== Instructions for the task ==
Return copies of the lines below that mention "Expand".

Material provided Start Marker

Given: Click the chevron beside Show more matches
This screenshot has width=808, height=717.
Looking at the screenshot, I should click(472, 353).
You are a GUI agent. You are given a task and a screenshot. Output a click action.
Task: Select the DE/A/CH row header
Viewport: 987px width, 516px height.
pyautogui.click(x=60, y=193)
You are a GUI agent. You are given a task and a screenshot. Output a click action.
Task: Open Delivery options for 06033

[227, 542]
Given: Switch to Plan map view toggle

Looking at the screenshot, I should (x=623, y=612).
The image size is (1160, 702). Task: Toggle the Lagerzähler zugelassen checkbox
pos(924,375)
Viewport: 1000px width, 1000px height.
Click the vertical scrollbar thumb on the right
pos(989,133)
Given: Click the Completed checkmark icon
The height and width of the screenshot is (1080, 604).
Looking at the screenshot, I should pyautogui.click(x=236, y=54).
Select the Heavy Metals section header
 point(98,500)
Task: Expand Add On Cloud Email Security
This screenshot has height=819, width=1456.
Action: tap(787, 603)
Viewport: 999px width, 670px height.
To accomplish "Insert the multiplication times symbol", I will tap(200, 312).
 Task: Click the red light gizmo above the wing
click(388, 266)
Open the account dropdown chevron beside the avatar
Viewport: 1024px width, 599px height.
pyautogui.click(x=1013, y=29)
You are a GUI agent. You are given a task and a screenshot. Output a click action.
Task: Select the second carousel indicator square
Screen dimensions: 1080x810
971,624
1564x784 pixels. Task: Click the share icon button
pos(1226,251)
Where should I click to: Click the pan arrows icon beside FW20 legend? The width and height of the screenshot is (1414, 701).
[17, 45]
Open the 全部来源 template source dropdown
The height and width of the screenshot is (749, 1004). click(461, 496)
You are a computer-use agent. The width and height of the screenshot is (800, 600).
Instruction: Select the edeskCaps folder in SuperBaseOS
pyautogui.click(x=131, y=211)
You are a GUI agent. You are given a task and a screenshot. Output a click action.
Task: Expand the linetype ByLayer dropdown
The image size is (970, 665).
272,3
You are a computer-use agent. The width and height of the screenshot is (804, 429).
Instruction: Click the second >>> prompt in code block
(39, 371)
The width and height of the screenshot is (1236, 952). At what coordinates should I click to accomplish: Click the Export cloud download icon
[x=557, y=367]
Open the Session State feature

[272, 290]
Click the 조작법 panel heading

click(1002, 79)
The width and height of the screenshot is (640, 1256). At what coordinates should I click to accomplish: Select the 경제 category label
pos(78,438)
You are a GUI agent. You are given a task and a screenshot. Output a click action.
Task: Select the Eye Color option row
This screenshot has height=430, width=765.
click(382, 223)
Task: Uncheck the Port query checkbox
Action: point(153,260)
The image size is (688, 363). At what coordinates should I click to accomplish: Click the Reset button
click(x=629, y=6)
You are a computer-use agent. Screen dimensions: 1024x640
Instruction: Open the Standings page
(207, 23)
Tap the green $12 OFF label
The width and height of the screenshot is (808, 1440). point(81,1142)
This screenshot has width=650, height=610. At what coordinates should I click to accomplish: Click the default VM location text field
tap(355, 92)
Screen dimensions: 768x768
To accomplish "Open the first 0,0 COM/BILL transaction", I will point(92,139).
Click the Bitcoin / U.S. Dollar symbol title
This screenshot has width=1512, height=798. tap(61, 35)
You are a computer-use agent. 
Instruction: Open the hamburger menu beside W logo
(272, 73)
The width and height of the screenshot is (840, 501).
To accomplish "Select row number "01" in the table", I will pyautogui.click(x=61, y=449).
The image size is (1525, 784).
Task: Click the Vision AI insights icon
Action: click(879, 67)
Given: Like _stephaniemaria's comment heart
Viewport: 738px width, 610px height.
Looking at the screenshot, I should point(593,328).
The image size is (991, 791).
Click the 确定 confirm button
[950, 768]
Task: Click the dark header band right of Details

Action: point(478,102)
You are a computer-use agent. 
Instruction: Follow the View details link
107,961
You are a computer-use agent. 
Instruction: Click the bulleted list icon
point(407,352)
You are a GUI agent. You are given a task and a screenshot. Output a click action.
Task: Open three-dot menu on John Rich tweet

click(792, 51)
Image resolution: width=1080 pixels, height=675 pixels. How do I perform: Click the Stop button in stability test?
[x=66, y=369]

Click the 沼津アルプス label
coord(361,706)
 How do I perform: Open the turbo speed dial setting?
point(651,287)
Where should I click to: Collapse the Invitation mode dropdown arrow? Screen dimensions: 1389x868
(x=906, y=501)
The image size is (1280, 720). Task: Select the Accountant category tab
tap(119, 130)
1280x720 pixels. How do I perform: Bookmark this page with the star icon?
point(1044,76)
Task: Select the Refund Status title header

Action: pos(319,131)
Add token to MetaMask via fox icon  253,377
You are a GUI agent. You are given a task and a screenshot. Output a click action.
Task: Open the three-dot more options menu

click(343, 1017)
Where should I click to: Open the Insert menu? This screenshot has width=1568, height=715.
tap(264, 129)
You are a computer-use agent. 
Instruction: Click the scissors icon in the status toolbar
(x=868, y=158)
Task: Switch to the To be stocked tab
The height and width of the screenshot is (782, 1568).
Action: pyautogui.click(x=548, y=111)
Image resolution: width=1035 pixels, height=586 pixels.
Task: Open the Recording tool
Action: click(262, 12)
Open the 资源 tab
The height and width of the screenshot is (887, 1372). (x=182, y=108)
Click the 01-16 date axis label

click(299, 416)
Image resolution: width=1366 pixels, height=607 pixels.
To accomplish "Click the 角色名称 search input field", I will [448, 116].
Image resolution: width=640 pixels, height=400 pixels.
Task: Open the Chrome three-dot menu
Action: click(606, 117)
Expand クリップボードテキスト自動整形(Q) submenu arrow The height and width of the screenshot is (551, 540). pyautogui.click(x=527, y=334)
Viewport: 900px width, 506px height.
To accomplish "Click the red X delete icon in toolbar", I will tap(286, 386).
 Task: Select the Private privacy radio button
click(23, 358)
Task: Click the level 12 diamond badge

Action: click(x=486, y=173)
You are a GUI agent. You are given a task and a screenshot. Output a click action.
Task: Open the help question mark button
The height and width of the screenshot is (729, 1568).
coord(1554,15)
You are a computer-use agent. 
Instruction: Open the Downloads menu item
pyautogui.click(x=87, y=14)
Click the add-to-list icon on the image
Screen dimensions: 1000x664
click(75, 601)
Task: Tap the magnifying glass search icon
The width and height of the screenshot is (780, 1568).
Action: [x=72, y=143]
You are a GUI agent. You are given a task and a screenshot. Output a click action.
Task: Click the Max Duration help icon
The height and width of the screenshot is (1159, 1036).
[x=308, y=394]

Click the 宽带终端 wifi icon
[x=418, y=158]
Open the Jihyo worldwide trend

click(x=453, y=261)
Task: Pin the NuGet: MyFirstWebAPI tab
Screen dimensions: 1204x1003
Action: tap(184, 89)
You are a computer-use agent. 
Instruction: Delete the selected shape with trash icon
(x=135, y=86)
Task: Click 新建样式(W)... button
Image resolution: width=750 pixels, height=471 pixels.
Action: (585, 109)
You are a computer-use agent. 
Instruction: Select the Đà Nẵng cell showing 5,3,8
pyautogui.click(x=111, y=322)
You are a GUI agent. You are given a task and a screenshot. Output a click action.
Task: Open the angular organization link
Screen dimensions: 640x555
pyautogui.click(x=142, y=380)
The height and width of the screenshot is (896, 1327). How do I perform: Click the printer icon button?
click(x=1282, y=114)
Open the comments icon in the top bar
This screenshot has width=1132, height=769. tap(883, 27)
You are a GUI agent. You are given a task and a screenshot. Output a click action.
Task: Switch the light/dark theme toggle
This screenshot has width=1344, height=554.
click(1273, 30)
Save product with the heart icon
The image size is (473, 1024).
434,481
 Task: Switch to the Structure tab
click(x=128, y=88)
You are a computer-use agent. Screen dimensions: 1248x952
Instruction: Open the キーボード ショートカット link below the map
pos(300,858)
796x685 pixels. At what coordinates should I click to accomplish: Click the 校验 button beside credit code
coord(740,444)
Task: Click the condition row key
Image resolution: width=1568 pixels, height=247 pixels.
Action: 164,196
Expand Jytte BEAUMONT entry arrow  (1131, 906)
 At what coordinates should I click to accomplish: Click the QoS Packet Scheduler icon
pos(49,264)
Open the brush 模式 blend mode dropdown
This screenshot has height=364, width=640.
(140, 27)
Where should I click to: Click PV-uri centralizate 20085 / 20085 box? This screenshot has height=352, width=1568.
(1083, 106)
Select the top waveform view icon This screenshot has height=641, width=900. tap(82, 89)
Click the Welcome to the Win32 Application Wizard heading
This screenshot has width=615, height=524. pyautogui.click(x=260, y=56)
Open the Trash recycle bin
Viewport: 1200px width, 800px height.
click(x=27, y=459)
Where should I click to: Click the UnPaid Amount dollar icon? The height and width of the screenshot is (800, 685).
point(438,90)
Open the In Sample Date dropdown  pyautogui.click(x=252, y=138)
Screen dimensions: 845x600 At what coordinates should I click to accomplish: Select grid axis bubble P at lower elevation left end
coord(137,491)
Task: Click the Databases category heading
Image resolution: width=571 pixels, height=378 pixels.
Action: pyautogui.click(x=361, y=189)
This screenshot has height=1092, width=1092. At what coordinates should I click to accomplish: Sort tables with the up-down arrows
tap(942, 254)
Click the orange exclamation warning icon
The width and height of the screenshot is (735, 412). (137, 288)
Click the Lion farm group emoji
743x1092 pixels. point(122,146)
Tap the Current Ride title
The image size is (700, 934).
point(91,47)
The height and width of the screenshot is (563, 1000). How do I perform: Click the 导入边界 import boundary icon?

Material provided End Marker

== Problem solution ==
Task: Expand Add On Cloud Email Security
Task: Expand the linetype ByLayer dropdown
Expand クリップボードテキスト自動整形(Q) submenu arrow The height and width of the screenshot is (551, 540). pyautogui.click(x=527, y=334)
Expand Jytte BEAUMONT entry arrow  (1131, 906)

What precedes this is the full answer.